29 Ağustos 2025 Cuma

Küresel yapıda sistem arayışı / Quest for a system in a global structure

Mehmet Özay                                                                                                                             30.08.2025

Günümüz küresel toplumunun temel hedefi, mevcut küresel belirsizliği gidermek olduğu ortada.

Bu noktada, belirsizliğin ortadan kaldırılmasında, hangi ulus-devlet ya da hangi sistem aktör olmaya aday veya bu adaylığını gösterme konusunda, son dönemde bazı icraatlar ortaya koymakta olduğuna karar vermek önemli bir analizi gerektiriyor.

Bu çerçevede, “sistemi yeniden kurmaya aday bir ABD mi, yoksa ABD öncülüğünde zaten var olan sistemin bugünkü belirsizliğin temeli olduğunu ileri sürerek, Çin eksenli yeni bir küresel yapılaşma mı?” sorusunu yöneltmek mümkün.

Üçüncü bir alternatif

Üçüncü bir alternatif söz konusu mu? Pek de, öyle bir alternatif söylem, iddia, eylem ortada gözükmüyor...

Meseleyi, belki Müslüman dünya üzerinden ele almak mümkün olabilir.

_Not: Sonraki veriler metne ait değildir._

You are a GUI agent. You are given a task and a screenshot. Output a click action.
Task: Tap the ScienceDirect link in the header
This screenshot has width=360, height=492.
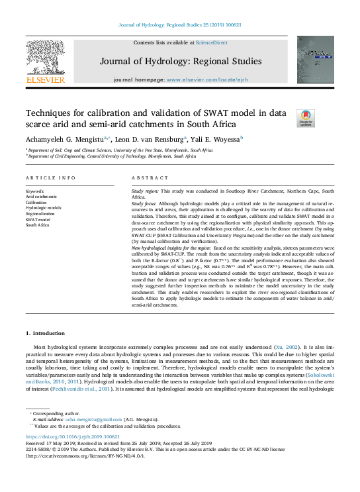click(x=212, y=42)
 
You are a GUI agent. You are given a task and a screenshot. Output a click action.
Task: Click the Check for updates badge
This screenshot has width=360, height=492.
click(x=306, y=118)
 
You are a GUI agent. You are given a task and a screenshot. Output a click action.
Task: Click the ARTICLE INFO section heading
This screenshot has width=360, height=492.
click(x=50, y=179)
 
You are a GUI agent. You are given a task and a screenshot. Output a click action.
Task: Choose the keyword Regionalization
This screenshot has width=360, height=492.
click(x=40, y=214)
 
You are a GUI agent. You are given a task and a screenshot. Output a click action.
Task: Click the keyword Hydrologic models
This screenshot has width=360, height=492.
click(x=43, y=208)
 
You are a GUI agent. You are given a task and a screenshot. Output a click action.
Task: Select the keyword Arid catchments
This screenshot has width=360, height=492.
click(x=41, y=197)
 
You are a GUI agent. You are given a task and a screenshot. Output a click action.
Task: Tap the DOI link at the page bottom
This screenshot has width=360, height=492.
click(x=73, y=437)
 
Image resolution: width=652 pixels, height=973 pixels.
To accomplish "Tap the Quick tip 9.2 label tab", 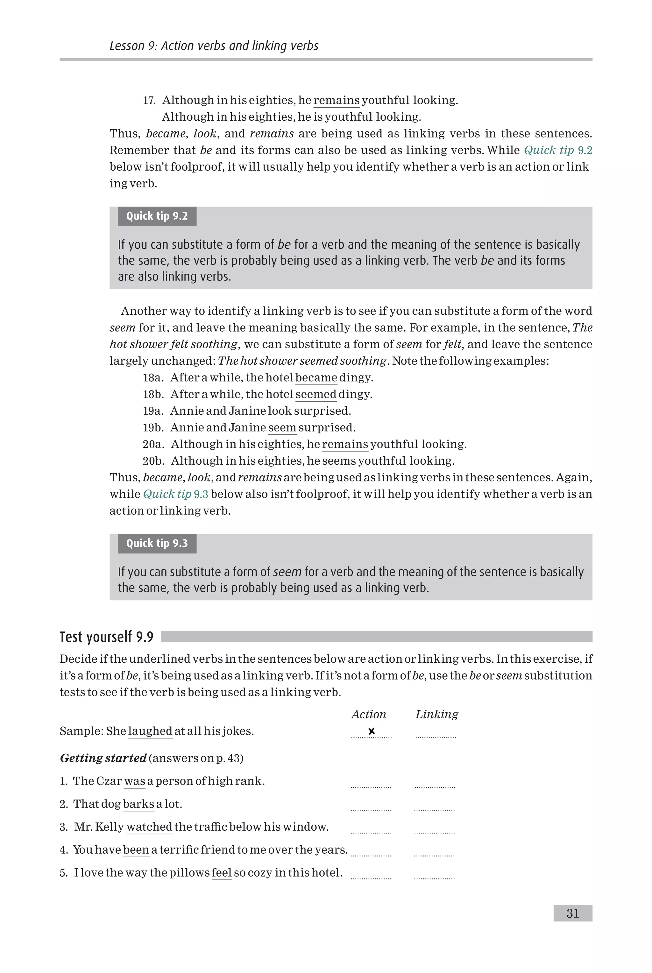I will [157, 216].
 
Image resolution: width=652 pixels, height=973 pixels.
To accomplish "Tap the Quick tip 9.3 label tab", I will [157, 543].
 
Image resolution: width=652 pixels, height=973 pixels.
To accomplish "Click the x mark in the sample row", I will [371, 731].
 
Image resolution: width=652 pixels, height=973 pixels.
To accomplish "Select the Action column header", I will [368, 714].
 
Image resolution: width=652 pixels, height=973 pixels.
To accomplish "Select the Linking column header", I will [436, 714].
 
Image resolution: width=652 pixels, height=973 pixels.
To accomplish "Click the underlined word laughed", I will [150, 731].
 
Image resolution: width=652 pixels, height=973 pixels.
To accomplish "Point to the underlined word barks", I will [138, 804].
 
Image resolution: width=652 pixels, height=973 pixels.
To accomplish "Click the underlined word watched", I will [149, 827].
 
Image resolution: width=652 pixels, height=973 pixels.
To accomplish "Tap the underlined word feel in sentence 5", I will [222, 872].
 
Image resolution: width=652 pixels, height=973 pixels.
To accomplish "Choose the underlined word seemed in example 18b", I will [316, 394].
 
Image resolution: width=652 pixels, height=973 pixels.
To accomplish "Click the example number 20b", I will [153, 461].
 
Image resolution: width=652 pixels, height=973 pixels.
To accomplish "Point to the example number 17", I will [149, 100].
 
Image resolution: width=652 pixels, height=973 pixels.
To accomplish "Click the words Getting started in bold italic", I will [103, 758].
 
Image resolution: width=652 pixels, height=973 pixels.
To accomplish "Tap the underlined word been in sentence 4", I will [136, 850].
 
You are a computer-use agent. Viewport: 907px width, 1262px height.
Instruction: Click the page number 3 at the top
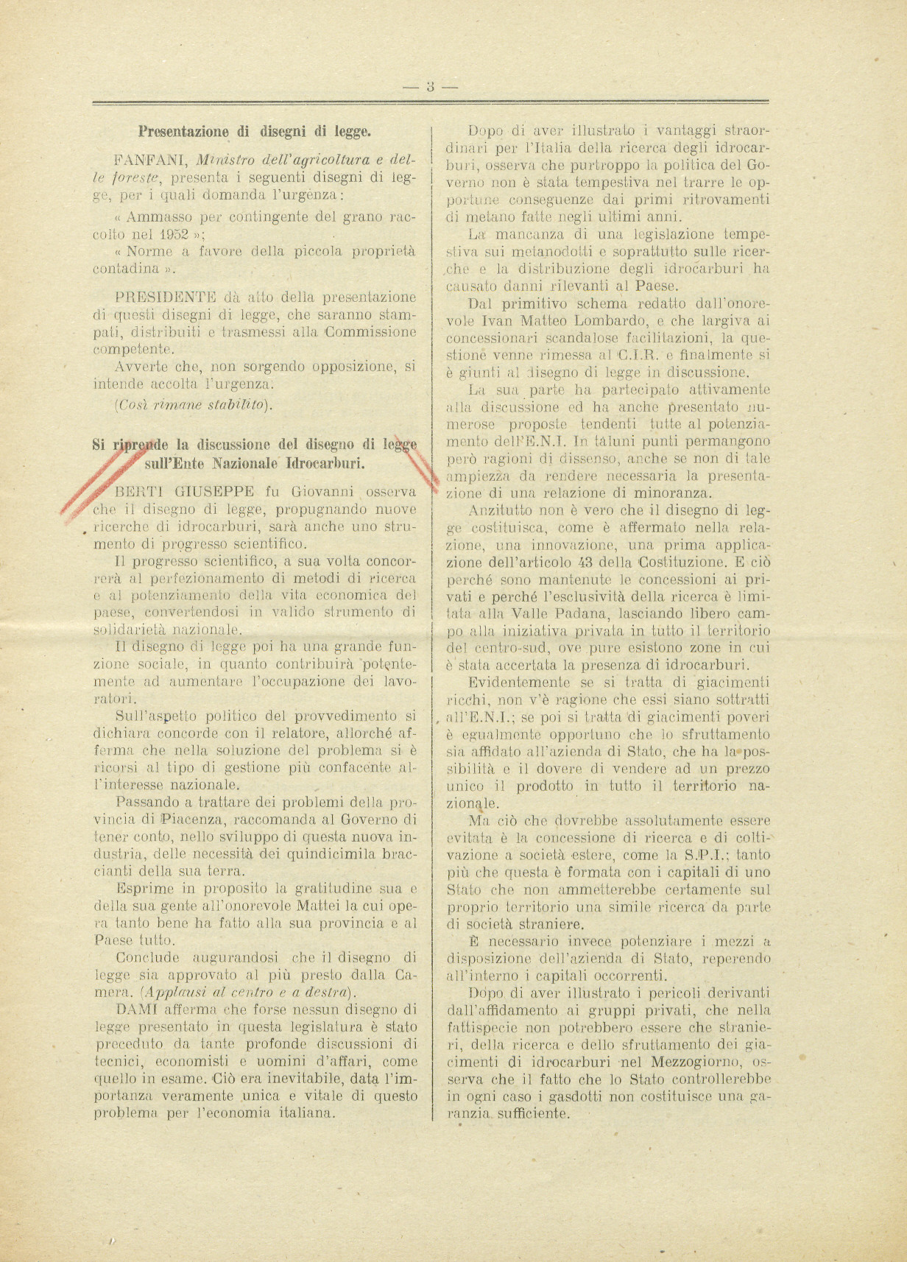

Ancak, yaşanan neredeyse, tüm iç ve dış gelişmeler, bu dünyanın kendi iç problemleriyle boğuşmakta olduğunu göstermesi, adına küresel denilen sistemik alana ulaşabilmelerinin önündeki en büyük engel olduğunun kanıtıdır.

Bu konuyu başka bir yazıya havale ederek, kaldığımız yerden devam edelim...

ABD faktörü

Konu ABD olduğunda, son dönemde -diyelim ki son on yıldır-, bu ülkeden gelen yaklaşımların, kayda değer yapısallaştırıcı güce sahip olup olmadığı üzerinde durmaya değerdir.

Bu çerçevede, “Batı siyasal sisteminde temsil gücünü 2. Dünya Savaşı’ndan bu yana elinde bulunduran ABD’nin yanında, Batı’nın tarihsel olarak öne çıkan hangi ülkesi veya ülkeleri var?” sorusuna, bugün olumlu cevap verebilmek mümkün değil.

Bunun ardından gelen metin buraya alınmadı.